▸ **To do**: Here the job is to transcribe the data exactly while omitting the images.

▸ **Entries provided**:
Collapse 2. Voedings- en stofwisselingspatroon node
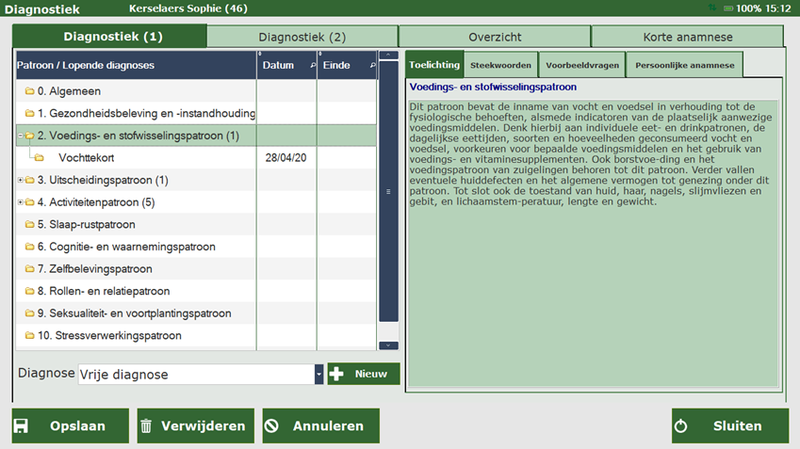 (20, 136)
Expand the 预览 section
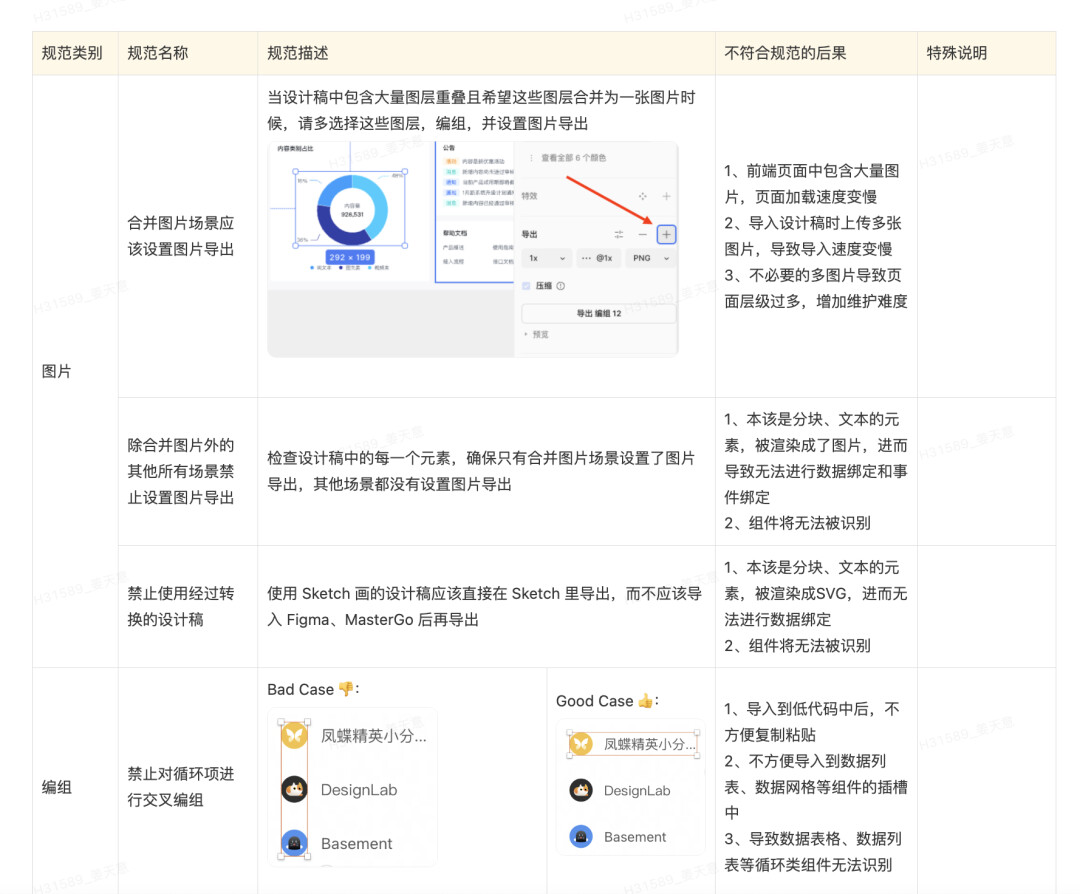The width and height of the screenshot is (1080, 894). click(536, 334)
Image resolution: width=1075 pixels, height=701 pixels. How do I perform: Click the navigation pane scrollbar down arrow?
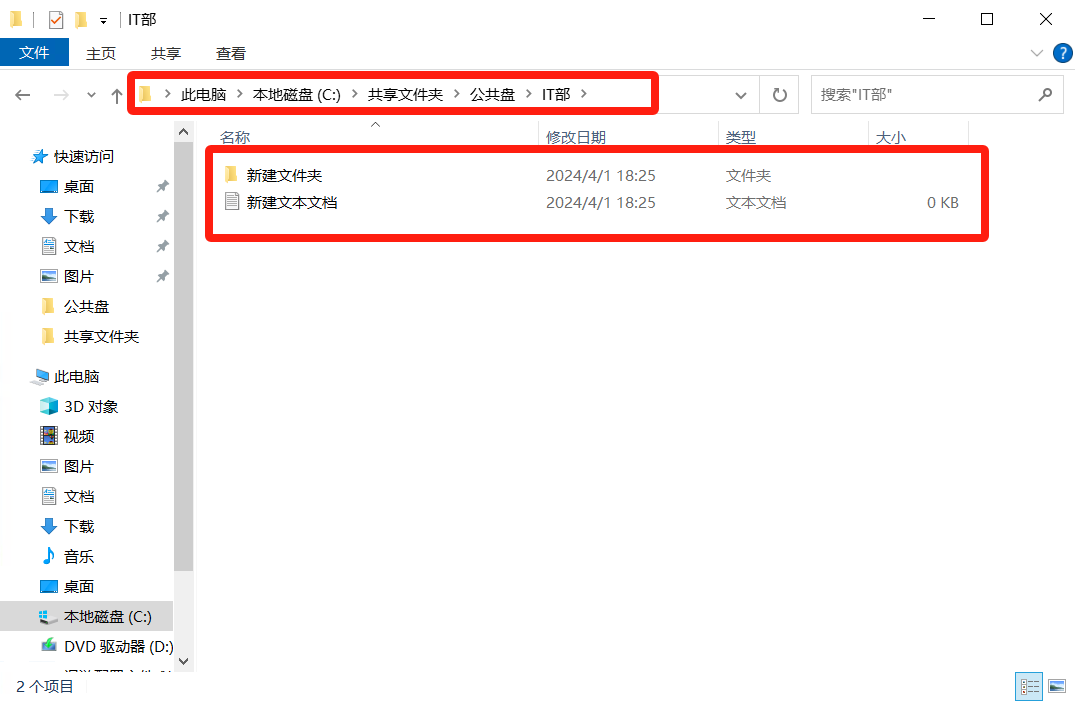pos(183,661)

▸ **Your response**:
Collapse 2. Voedings- en stofwisselingspatroon node
 (20, 136)
Expand the 预览 section
The width and height of the screenshot is (1080, 894). click(536, 334)
Image resolution: width=1075 pixels, height=701 pixels. How do I perform: Click the navigation pane scrollbar down arrow?
pos(183,661)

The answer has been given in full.